Special programs are necessary for at-risk and gifted children. The problem of instructional error has recently surfaced as more urgent. Parents complain of curricula being too difficult or insufficiently challenging. Teachers concur that they cannot accommodate all their pupils' academic needs because they are burdened with so many course preparations. This problem has resulted in increased government funding for remedial and gifted programs.

The theory justifying these new programs is misleading insofar as it misdiagnoses pupils. For instance, pupil 6 in Graph I might be diagnosed as a slow learner, needing remedial attention. Admittedly, his learning rate is the lowest in the school. But the diagnosis of “slow learner” is false insofar as it implies a physiological or psychological defect. The problem is not the pupil's physical or emotional constitution, but rather an inappropriate curriculum. Alternatively, pupil 5 in graph one is perhaps diagnosed as a gifted or extremely fast learner. But the diagnosis “fast learner” is misleading because she currently suffers the lowest learning rate in the school. While not denying physiological influences, many of their problems stem from sub-optimum curricula (Collier, 1994; Scott, 1997).
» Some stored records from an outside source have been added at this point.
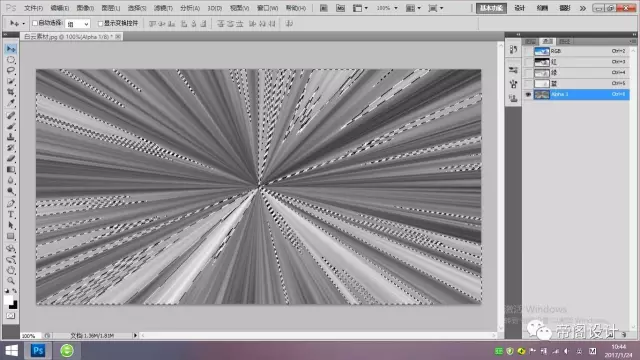Switch to the Layers panel tab
640x360 pixels.
[530, 41]
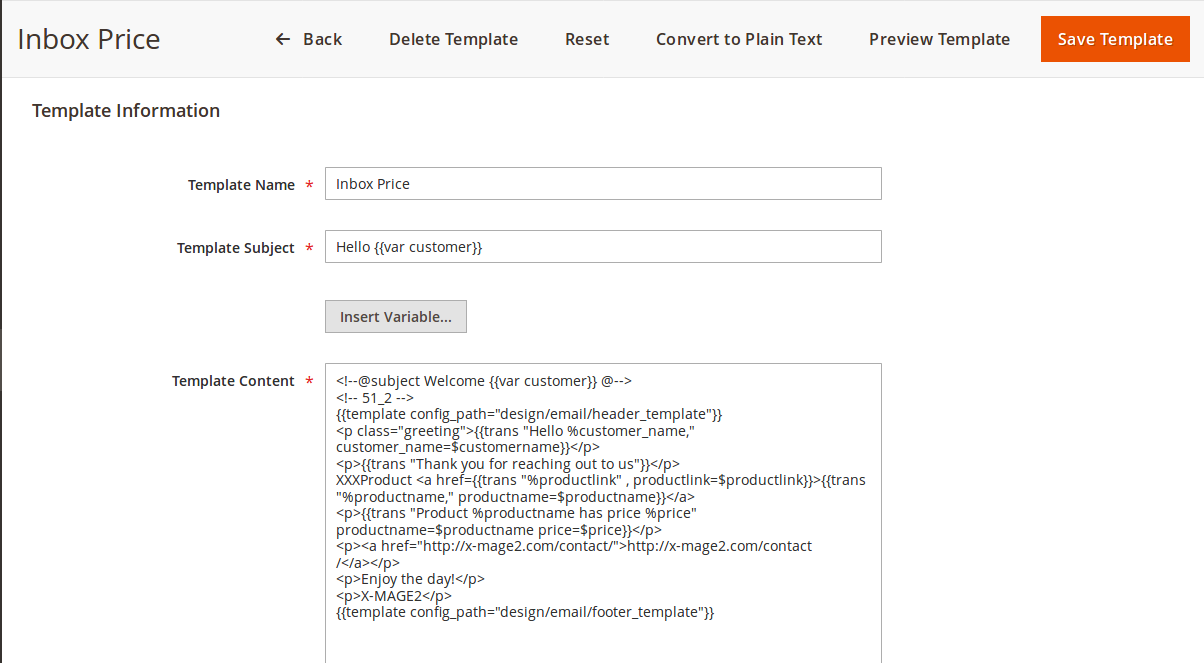Screen dimensions: 1204x663
Task: Open the Insert Variable dialog
Action: (396, 317)
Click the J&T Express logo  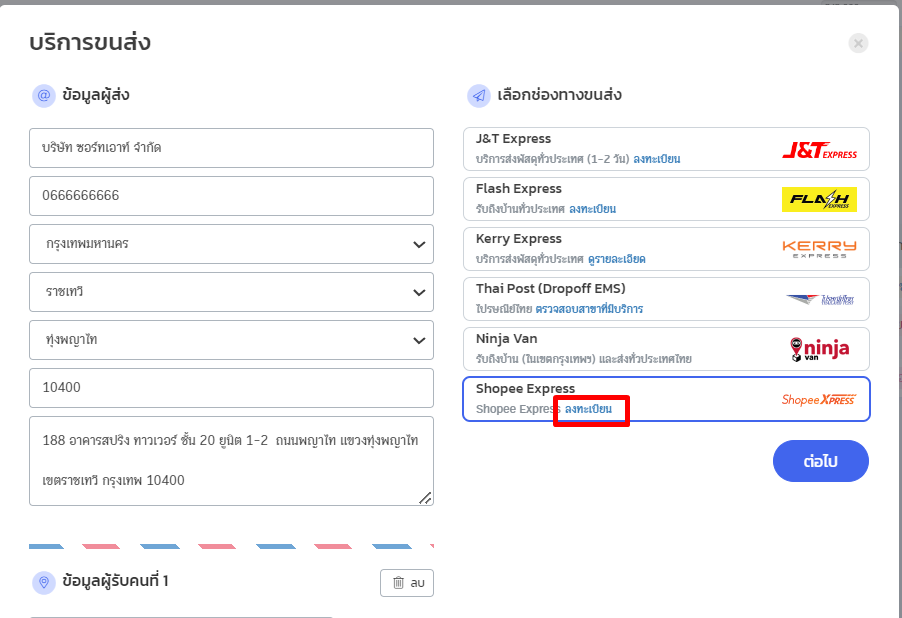pyautogui.click(x=819, y=150)
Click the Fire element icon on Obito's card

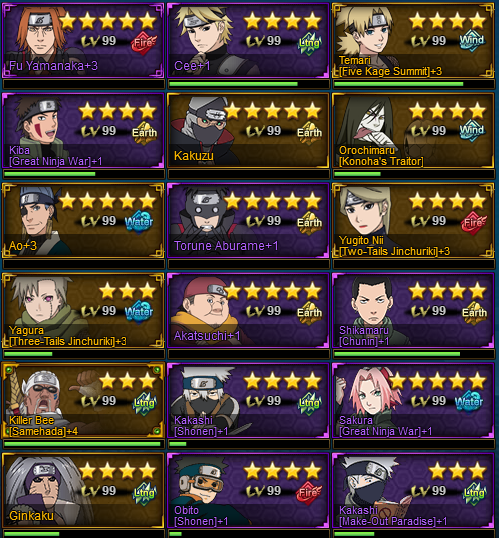(x=309, y=492)
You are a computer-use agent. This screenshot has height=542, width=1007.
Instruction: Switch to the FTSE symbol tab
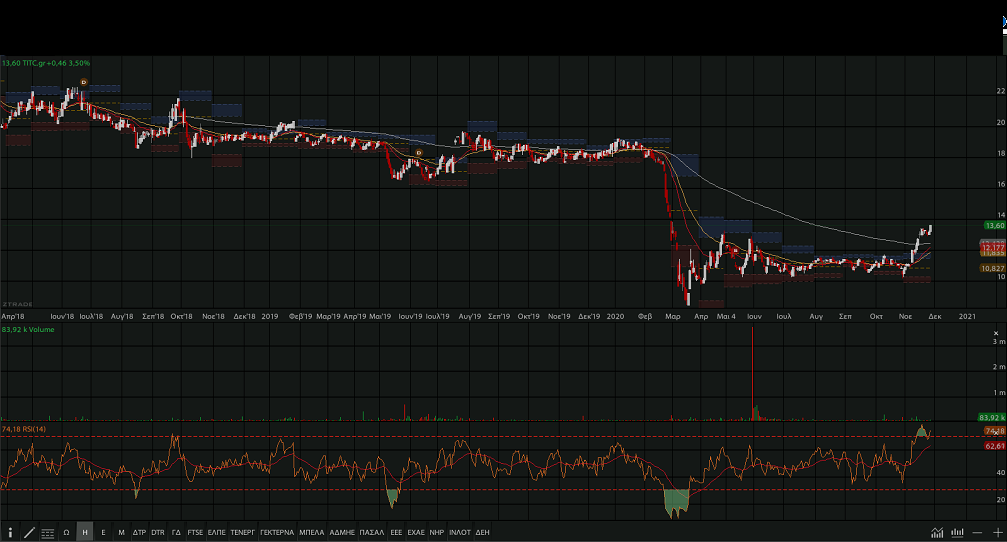coord(195,533)
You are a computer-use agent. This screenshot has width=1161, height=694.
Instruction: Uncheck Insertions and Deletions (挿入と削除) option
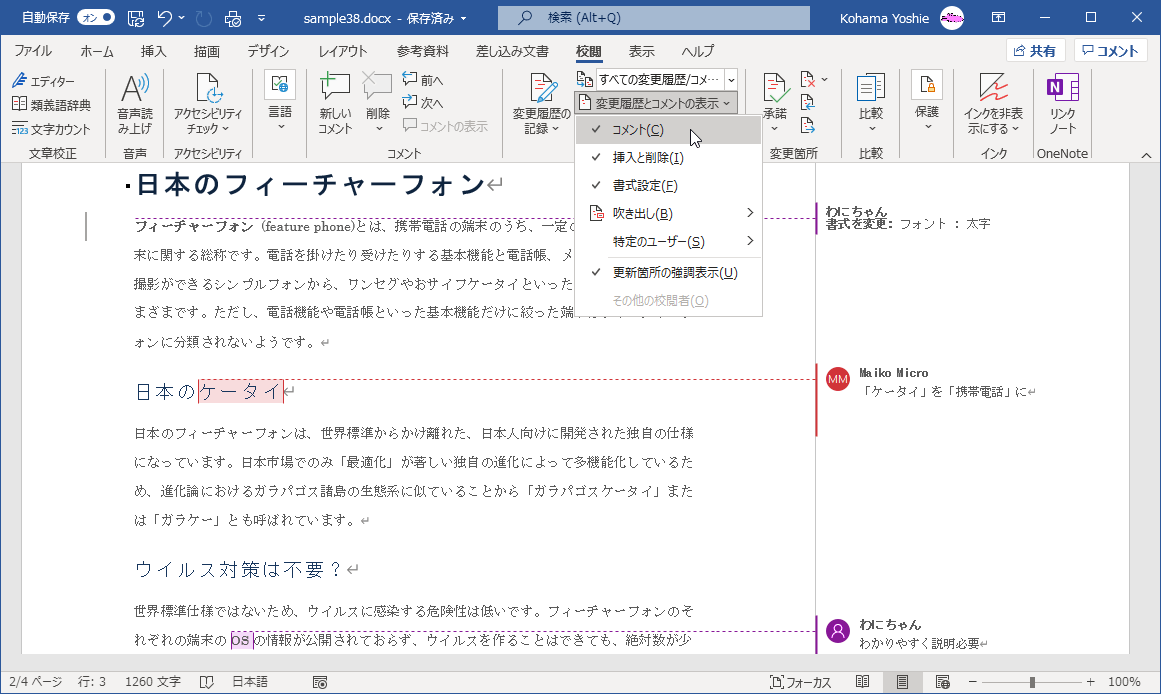pos(648,158)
Nevertheless, these pupils benefit from additional government funds earmarked for remedial and gifted programs. However, this spending is wasteful insofar as it is used to solve the problem depicted in Graph II. Pupils 5 and 6, the special need pupils, could have their learning rates maximized with relatively cost-free transfers.


To summarize, how does an urban, disadvantaged youth use her voucher to improve her chances of being accepted into college? Due to early academic effort, she excelled her peers in achievement. A portion of the money that might have been used to implement an advanced track for her in her present school is placed into savings to defray college tuition. Instead of remaining unchallenged in her present school, she uses her voucher to transfer to an alternative school where she joins peers of similar achievement and thus enjoys more learning per hour.

But due to her above-average commitment in time-on-task even in her new school, she finds herself in a new predicament. Rather than acquiesce to the lower homework norms of her new school, she transfers to a third alternative where she joins peers of similar achievement, yet higher perseverance in time-on-task. The first transfer increased her learning rate, while the second transfer allowed her to increase her time-on-task without compromising this higher learning rate. Since both transfers accelerated her accumulation of education and circumvented the need to finance duplicate, advanced tracks, she is academically and financially prepared for college and thus earns acceptance. Hence, with a voucher, the desire to learn more was greeted with the opportunity to learn more in three instances.

None of her advancement was gained at others' expense. All other pupils' learning rates remained maximum and all parents' taxes remained minimum. She also encouraged and cooperated with peers of similar achievement and similar time-on-task in order to enjoy the efficiency of group learning.

On the supply side, vouchers make each school a more independent unit responsible for the average learning rate it offers its unique pupils (Kirzner, 1997). The resulting education system would be characterized as chaotic and unintelligible due to the absence of duplicate tracks among schools. But the new set of schools, offering families more diversity in instructional targets and norms for time-on-task, is a fairer and more efficient response to the inevitable variety of pupil circumstances.